# Activity
Return all lines in the data where the string "title" can be found.
########
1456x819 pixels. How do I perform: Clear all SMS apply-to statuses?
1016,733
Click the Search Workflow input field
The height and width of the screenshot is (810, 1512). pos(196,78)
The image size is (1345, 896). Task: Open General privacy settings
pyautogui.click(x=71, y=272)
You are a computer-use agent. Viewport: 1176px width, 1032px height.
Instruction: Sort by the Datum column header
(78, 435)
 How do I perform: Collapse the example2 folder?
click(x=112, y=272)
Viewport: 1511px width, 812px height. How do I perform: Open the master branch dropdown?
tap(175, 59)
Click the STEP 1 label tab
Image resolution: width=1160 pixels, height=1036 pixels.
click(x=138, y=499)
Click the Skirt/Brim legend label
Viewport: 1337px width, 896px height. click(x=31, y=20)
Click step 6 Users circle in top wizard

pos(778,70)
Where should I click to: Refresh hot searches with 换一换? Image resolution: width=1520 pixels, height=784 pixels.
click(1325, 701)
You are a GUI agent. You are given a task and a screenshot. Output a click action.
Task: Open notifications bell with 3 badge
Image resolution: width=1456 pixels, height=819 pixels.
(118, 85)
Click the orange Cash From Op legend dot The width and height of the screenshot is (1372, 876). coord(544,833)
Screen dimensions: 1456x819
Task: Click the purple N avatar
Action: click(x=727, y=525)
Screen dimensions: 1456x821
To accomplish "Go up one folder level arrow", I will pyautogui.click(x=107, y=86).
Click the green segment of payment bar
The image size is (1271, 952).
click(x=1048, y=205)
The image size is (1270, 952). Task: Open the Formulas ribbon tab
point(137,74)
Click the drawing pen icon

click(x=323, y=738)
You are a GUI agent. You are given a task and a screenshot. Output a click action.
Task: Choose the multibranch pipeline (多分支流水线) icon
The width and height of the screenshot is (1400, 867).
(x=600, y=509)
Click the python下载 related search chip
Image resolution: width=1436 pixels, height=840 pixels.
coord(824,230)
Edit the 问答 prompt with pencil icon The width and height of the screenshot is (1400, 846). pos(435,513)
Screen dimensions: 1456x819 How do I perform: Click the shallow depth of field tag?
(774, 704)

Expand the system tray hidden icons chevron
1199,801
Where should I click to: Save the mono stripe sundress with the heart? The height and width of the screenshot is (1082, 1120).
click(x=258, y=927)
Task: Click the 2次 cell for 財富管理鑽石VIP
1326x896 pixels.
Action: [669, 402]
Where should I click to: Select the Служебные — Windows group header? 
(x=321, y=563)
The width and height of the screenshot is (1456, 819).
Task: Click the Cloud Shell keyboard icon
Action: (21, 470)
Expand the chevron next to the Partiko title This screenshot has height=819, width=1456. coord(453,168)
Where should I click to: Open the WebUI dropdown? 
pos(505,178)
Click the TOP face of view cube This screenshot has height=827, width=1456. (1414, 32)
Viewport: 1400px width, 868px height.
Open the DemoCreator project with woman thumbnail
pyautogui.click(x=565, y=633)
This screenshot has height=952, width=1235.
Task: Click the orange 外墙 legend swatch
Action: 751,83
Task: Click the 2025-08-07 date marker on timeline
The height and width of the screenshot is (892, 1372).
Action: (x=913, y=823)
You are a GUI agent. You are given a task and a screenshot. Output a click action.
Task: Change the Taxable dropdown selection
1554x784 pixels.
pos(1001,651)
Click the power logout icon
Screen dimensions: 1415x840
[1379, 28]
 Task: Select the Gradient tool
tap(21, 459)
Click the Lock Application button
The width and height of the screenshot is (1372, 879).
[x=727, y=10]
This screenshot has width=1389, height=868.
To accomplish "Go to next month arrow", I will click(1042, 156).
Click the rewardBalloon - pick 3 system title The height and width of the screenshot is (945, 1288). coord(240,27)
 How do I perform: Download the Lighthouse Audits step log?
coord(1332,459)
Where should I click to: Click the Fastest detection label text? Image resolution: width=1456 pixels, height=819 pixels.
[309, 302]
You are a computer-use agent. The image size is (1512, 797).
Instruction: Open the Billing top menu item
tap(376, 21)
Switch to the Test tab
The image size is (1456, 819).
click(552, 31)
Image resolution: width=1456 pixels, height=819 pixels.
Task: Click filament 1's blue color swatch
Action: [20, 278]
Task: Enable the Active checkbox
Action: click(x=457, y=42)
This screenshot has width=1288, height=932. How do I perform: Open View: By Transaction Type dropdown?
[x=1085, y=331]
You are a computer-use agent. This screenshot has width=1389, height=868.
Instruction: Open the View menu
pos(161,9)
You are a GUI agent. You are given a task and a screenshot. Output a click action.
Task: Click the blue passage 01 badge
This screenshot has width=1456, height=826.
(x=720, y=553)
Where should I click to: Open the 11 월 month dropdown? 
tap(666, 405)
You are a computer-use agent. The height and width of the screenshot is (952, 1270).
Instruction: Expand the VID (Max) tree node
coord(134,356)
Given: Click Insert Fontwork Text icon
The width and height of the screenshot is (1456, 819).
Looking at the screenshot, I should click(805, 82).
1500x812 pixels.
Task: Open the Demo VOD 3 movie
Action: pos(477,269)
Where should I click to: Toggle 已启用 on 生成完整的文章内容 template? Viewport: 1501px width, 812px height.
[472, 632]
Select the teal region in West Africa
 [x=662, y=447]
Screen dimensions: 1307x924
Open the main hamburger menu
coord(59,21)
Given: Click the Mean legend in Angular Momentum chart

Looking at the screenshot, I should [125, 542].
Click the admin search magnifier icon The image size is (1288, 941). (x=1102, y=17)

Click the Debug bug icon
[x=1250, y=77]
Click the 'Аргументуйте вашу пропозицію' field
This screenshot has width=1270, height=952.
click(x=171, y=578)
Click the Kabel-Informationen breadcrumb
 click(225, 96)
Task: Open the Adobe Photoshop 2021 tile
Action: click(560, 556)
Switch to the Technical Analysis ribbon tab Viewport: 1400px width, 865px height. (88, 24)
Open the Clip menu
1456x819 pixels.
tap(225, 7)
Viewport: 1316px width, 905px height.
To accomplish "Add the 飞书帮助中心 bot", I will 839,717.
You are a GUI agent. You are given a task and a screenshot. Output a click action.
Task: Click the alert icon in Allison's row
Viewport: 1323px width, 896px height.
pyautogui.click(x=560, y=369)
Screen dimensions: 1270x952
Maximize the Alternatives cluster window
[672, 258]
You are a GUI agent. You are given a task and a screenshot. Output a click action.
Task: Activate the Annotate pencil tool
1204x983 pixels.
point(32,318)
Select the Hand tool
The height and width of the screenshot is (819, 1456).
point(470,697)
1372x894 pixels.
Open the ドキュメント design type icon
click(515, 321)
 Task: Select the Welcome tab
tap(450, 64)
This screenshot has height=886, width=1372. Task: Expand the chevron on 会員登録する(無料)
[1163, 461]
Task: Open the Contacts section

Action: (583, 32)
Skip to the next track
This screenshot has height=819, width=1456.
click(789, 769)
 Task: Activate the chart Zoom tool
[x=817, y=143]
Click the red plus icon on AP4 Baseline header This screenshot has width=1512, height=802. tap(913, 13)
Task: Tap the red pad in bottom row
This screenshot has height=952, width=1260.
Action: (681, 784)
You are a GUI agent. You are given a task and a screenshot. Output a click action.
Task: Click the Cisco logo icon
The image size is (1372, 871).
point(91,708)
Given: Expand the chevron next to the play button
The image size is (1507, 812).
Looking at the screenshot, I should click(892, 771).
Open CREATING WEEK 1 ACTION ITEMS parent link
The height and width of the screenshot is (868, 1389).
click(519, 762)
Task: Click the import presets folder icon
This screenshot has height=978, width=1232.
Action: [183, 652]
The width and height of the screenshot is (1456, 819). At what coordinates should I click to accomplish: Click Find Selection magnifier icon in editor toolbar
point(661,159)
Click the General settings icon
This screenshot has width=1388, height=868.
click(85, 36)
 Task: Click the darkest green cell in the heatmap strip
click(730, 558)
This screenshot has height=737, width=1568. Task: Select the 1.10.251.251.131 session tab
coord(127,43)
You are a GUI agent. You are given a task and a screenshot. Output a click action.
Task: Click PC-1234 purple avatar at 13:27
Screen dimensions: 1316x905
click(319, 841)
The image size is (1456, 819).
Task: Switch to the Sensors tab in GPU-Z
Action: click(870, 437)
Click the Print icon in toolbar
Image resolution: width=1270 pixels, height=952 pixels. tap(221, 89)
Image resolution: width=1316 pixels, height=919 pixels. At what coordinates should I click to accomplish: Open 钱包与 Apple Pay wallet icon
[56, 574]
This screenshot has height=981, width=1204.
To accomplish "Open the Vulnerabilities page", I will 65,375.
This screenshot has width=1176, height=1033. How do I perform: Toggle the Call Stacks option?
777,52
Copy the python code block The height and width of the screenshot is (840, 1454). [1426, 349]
########
# Answer to the exercise
Expand the chevron next to the Partiko title This screenshot has height=819, width=1456. coord(453,168)
Click the rewardBalloon - pick 3 system title The height and width of the screenshot is (945, 1288). coord(240,27)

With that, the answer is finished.